I did an hour and a half of yoga class today, with my mum and a whole load of women of all ages and figures who had one thing in common: they had all done months of classes leading up to that one!
I felt really rubbish to start with, the only one who couldn't hold downward facing dog for more than four breaths, the only one who couldn't even get from plank (like a press up) to crocodile (lying face down with hands close to chest and elbows up) properly (ie without flopping down onto the floor). After a while I could see that not everyone could do everything and that although I lack strength in my wrists and arms, I can do other balances and poses that many of the experienced and beautiful were finding a lot more challenging.
After yoga (and retrieving Morgan from Martin whom she had been persecuting in the cafe for a while) we went swimming. Morgan did so well! We did some baby swimming when she was small, and practiced breath-holding in the bath, but this time she was fighting to get out of my arms and making swimming motions with an expression like, "why won't you let me have a go?" So I warned her that she was going to dive (our cue word for water on her face) and let go, and she swam underwater to Martin. After that we let her hold on and let go more or less as she wanted to, and she spent a while toddling around in the shallows too. She would fall over, and right herself to stand up without a fuss or a splutter - under the water the whole time.
Trusting her was the most nervewracking thing I have ever experienced, seeing her submerged (face concentrating hard on rolling herself back over and keeping her mouth shut at the same time!)... I had seen videos of babies in the water before and not really believed it.

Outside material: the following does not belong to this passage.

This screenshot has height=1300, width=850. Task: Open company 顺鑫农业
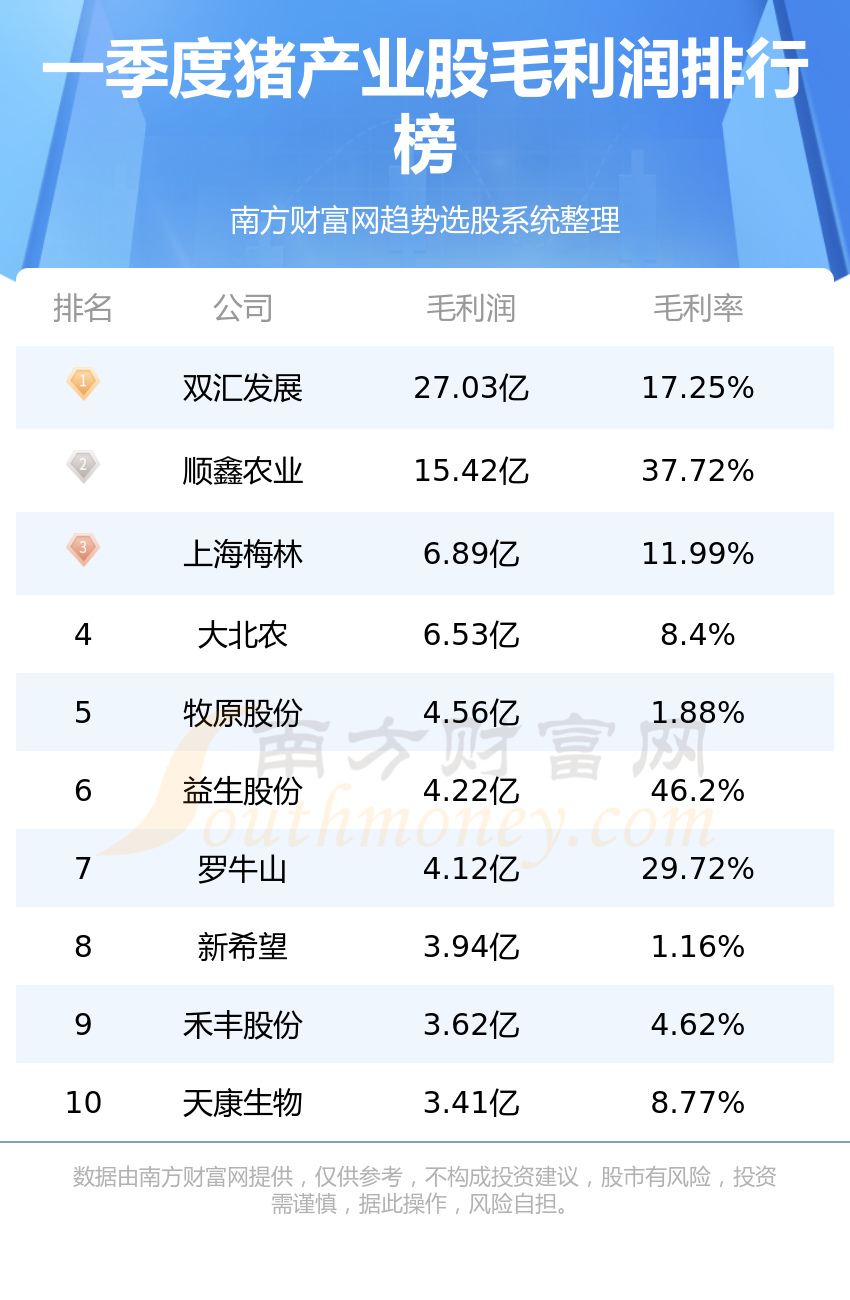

Chalk up another thing to her determination and faith in her own ability; I can't imagine ever having let Jenna try it but Morgan knew and she told me.
I am every day impressed with how she communicates. I can't always say how I know what she wants but her expression tells me or something in the way she is looking uncomfortable. It's so good.
I'm also feeling happy because I'm still getting some sleep, I think Morgan is probably waking once at the moment so I'm getting a few hours and then another few hours. It makes a big difference. Jenna is throwing some really wierd tantrums again and I can't figure out if there's something behind them apart from the immediate want and my (sometimes less than tactful) refusal. But I'm dealing with the outcome better and not yelling back.
We're having more calm days than shouty days, and I can see the difference in how she responds to me. She's more likely to stop when I ask her to and she's more likely to come to me for a cuddle than she was. I don't think she's ever going to go back to how cuddly she was when nursing though. She doesn't seek a lot of physical affection from me and she hasn't since Morgan was born, the baby gets all of the loves from her.